● **ASSIGNED TASK**: For the material below, reproduce exactly each line from the one that has "Given: Open the All alerts filter dropdown" through the one that has "Click the red X icon under Sell", and no others; pictures stay out.

=-=-=

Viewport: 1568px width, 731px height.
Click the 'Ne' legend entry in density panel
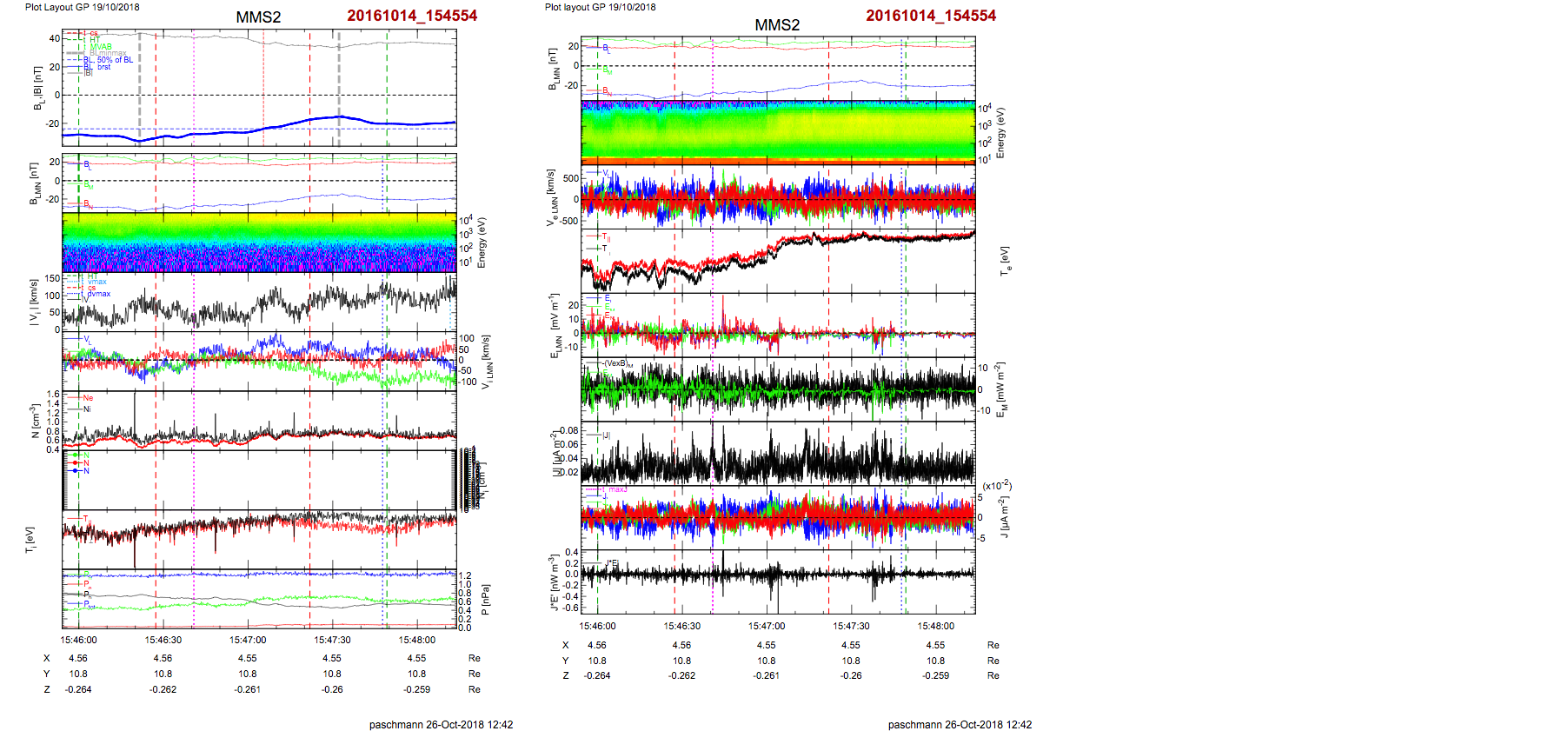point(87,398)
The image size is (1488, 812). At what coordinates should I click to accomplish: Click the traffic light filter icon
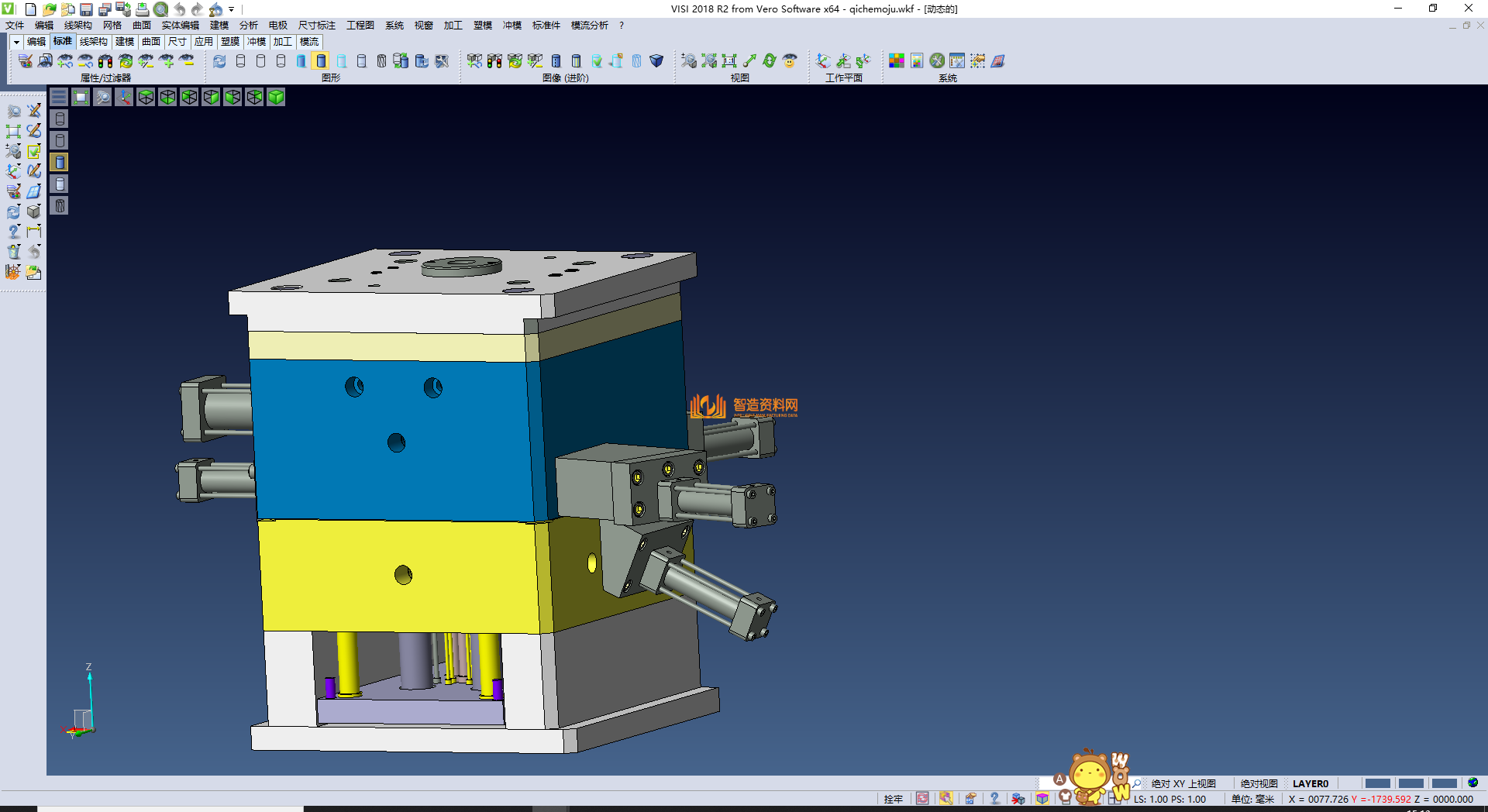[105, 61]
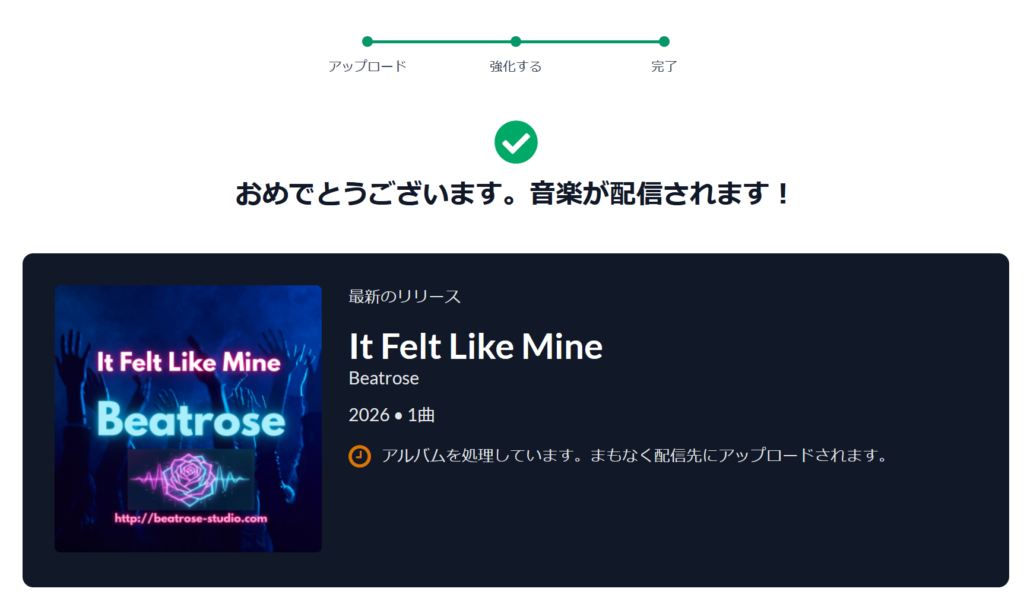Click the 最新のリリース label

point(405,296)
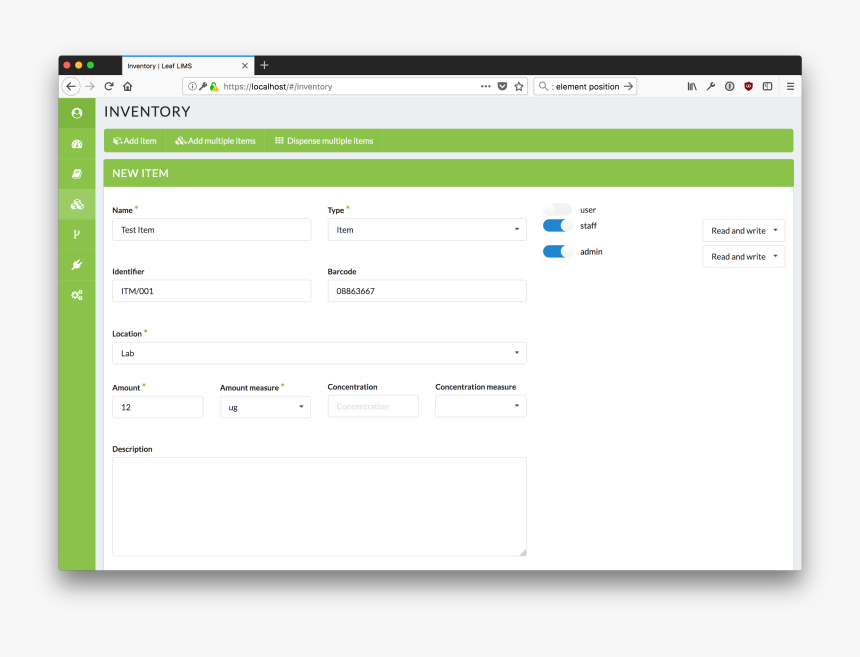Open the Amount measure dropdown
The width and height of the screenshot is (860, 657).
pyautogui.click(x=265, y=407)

=-=-=

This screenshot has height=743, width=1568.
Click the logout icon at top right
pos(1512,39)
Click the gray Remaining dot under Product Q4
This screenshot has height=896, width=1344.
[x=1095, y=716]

=-=-=

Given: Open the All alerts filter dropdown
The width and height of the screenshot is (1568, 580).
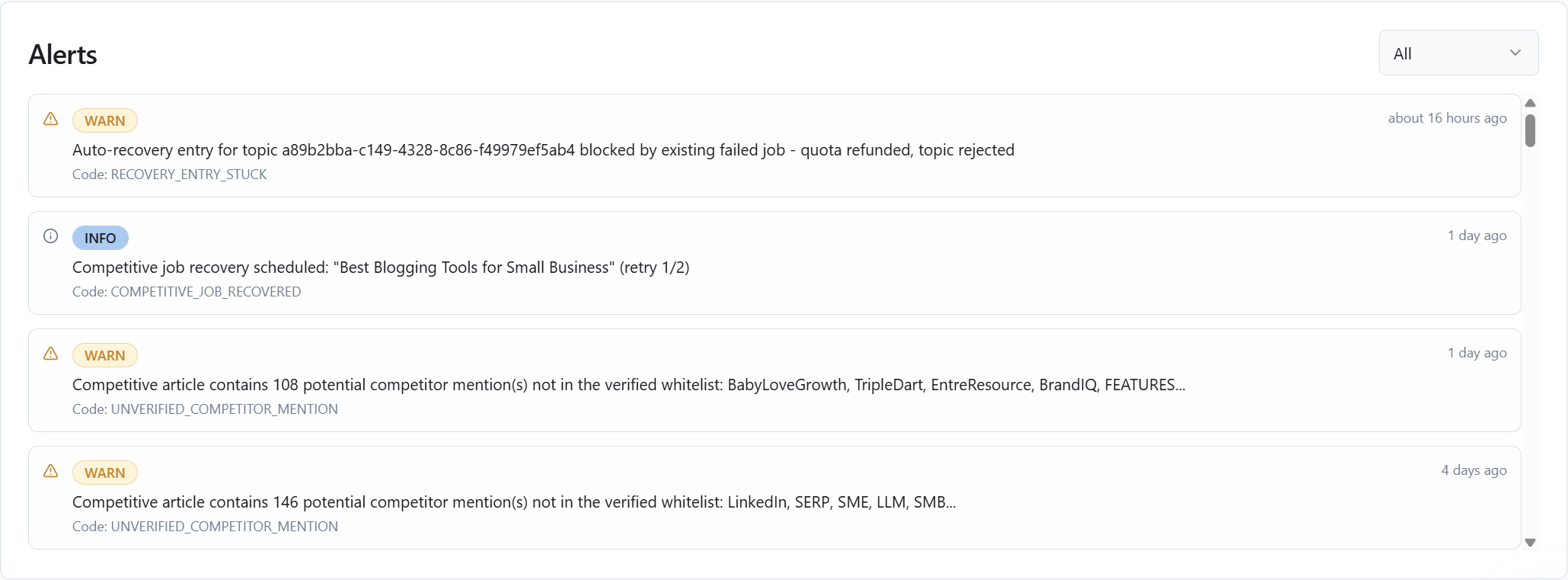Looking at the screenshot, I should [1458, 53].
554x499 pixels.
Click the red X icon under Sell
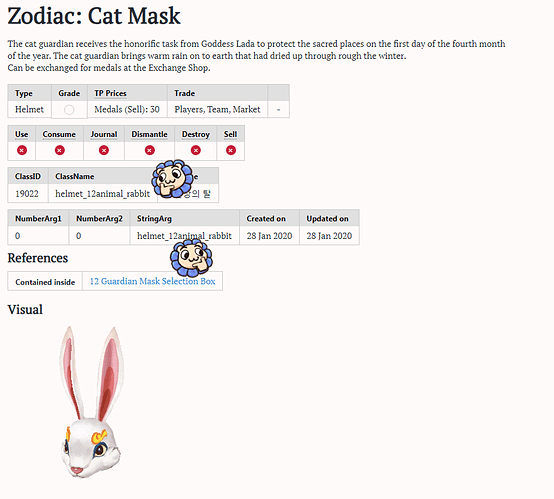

=-=-=

● **EXPECTED OUTPUT**:
Given: Open the All alerts filter dropdown
The width and height of the screenshot is (1568, 580).
Looking at the screenshot, I should [1458, 53].
554x499 pixels.
Click the red X icon under Sell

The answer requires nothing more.